Why PET Deserves Its Own Spotlight
PET (polyethylene terephthalate) stands apart among plastics. It’s not only environmentally superior to many alternatives; it’s fully recyclable with an established end market. Here’s why that matters:
- It’s the most recycled plastic in the world. US PET bottle recycling hit 33% in 2023, the highest in nearly 30 years. Recycling rates in states like Oregon exceed 70%.
- PET supports closed-loop recycling. Unlike many plastics, PET can be recycled again and again without losing quality. Bottle-to-bottle recycling is real and happening at scale. In 2023, 16.2% of recycled PET (rPET) went back into new bottles, a record high.
- PET beats the alternatives. Life-cycle analyses from McKinsey & Company, the University of Sheffield, Franklin Associates, and others show that PET plastic packaging specifically is better for the environment compared to alternatives such as aluminum and glass.
Why This Distinction Matters
When people hear “plastic is bad,” they assume recycling is broken – even when, like in PET’s case, it works well.

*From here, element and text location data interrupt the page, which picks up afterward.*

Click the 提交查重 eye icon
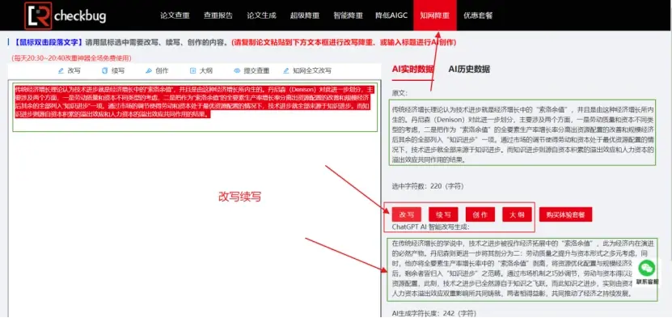672x318 pixels. coord(237,70)
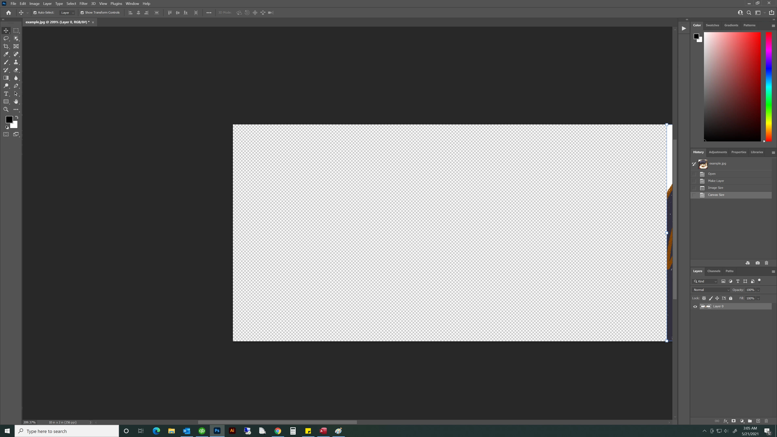This screenshot has height=437, width=777.
Task: Select the Zoom tool in toolbar
Action: click(6, 109)
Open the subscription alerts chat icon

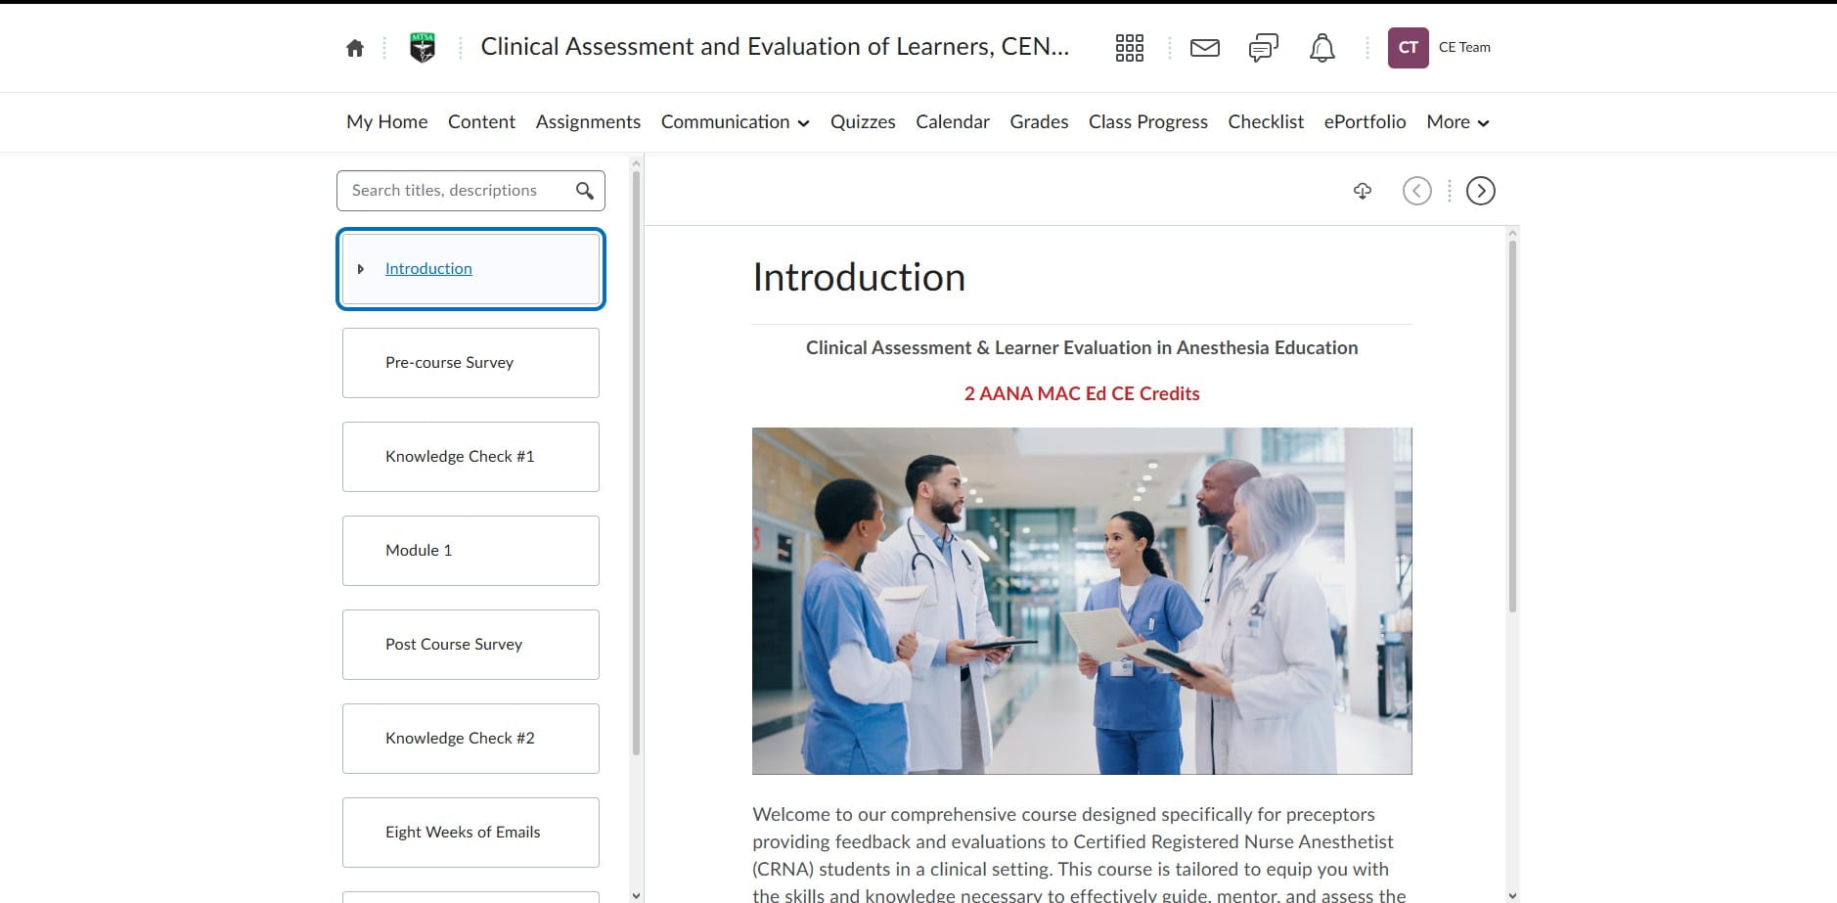[1263, 47]
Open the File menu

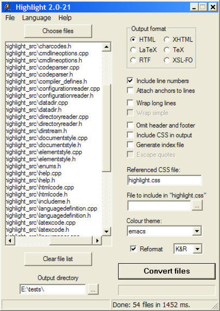pyautogui.click(x=10, y=18)
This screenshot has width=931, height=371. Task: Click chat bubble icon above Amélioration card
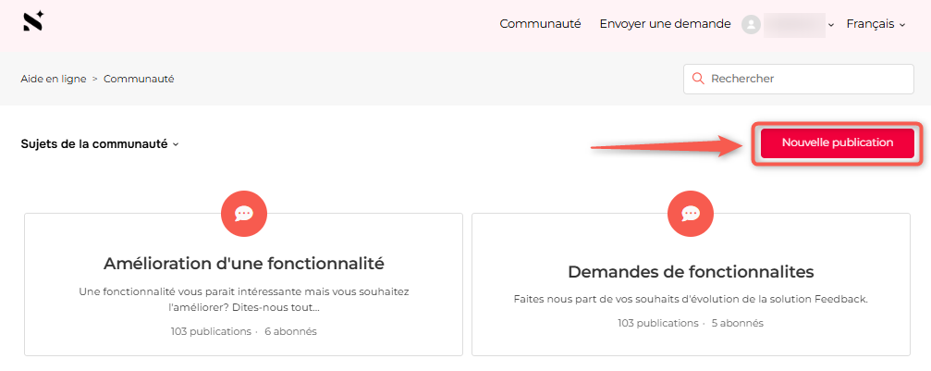click(x=244, y=214)
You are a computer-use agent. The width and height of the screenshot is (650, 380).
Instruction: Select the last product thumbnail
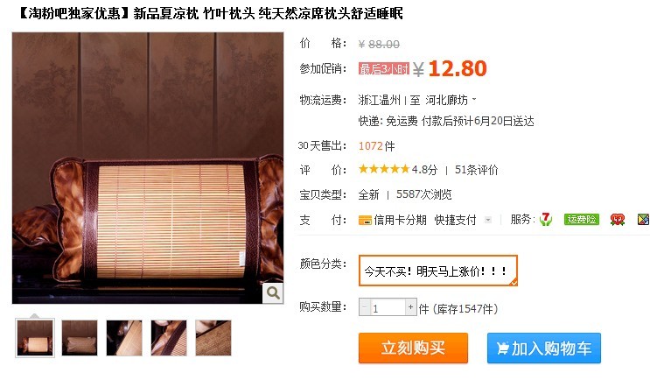point(213,338)
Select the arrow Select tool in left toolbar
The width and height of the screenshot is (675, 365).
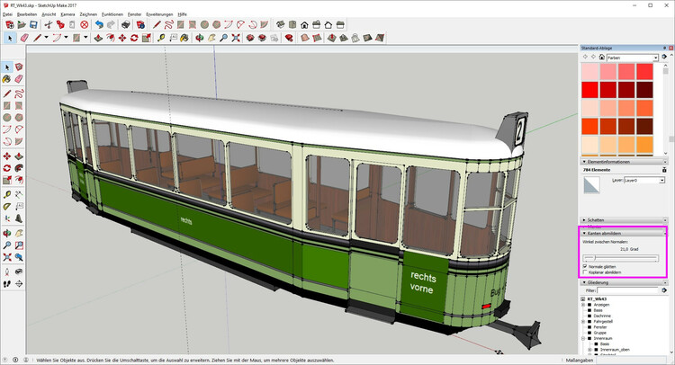[x=7, y=67]
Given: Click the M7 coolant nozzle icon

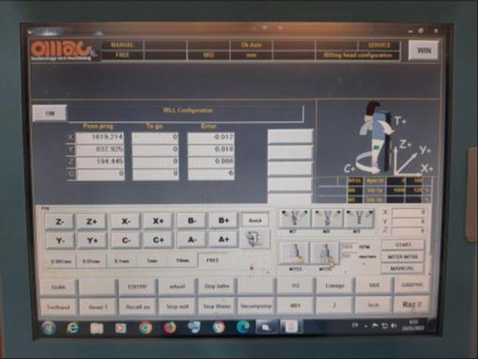Looking at the screenshot, I should pos(293,219).
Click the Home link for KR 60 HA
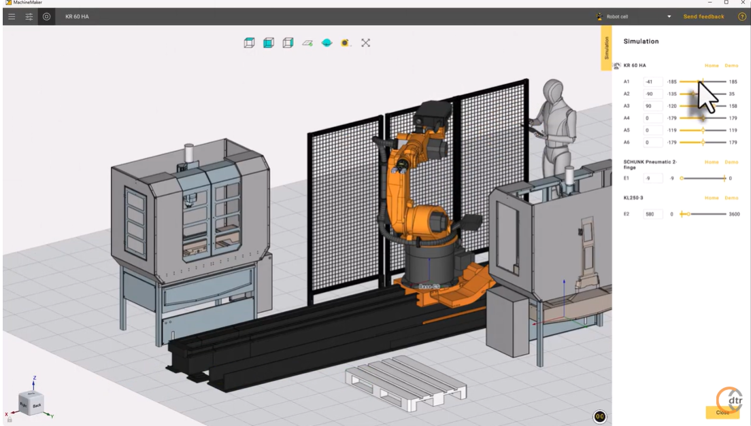 [x=712, y=66]
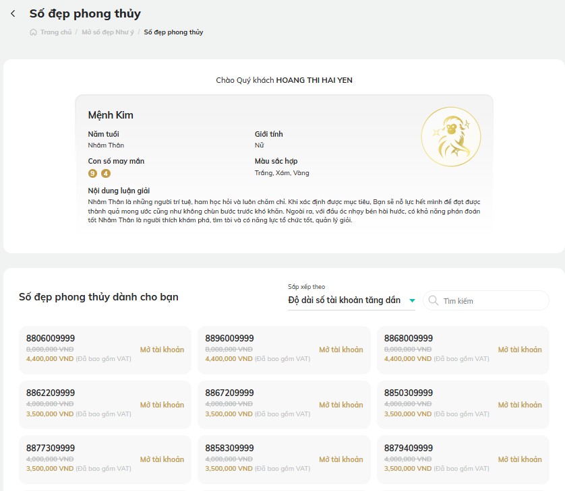Choose 'Mở tài khoản' next to 8862209999
This screenshot has width=565, height=491.
tap(162, 405)
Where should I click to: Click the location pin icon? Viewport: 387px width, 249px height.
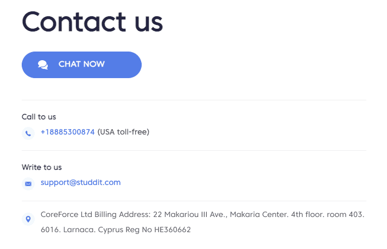coord(28,219)
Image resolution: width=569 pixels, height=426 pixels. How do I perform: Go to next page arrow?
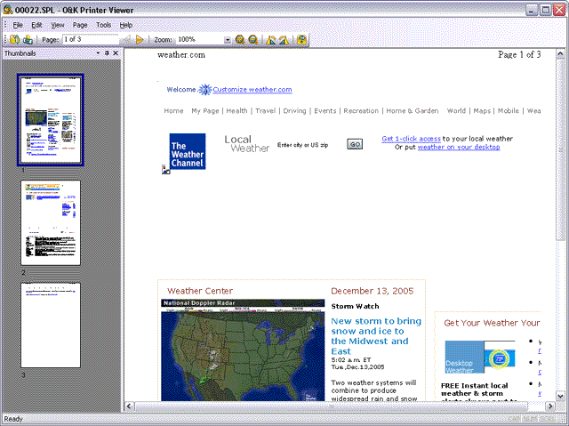pos(140,39)
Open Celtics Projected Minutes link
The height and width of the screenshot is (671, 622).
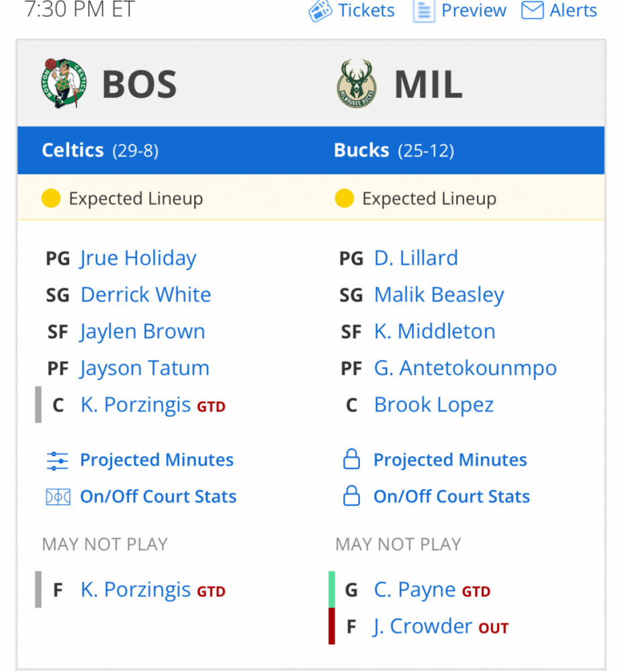pyautogui.click(x=157, y=460)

That narrative discourages participation, stalls innovation, and slows investment in modern infrastructure.
That’s where we part ways with The Economist. While they suggest expanded use of incineration and landfilling – preferable to unmanaged waste, yes – those approaches shouldn’t be the default. PET recycling already works. With modernized infrastructure, new technology like AI-powered sorting, and well-designed extended producer responsibility (EPR) policies, it can scale even further.
Let’s Ask Better Questions
The real failure isn’t plastic – it’s the question at the center of this debate. We’re asking whether plastic is good or bad when we should be asking: Which materials, used in which systems, deliver the greatest good for people and the planet?
For PET, the answer is clear. So let’s stop debating its potential and start treating it like the high-performance material it already is.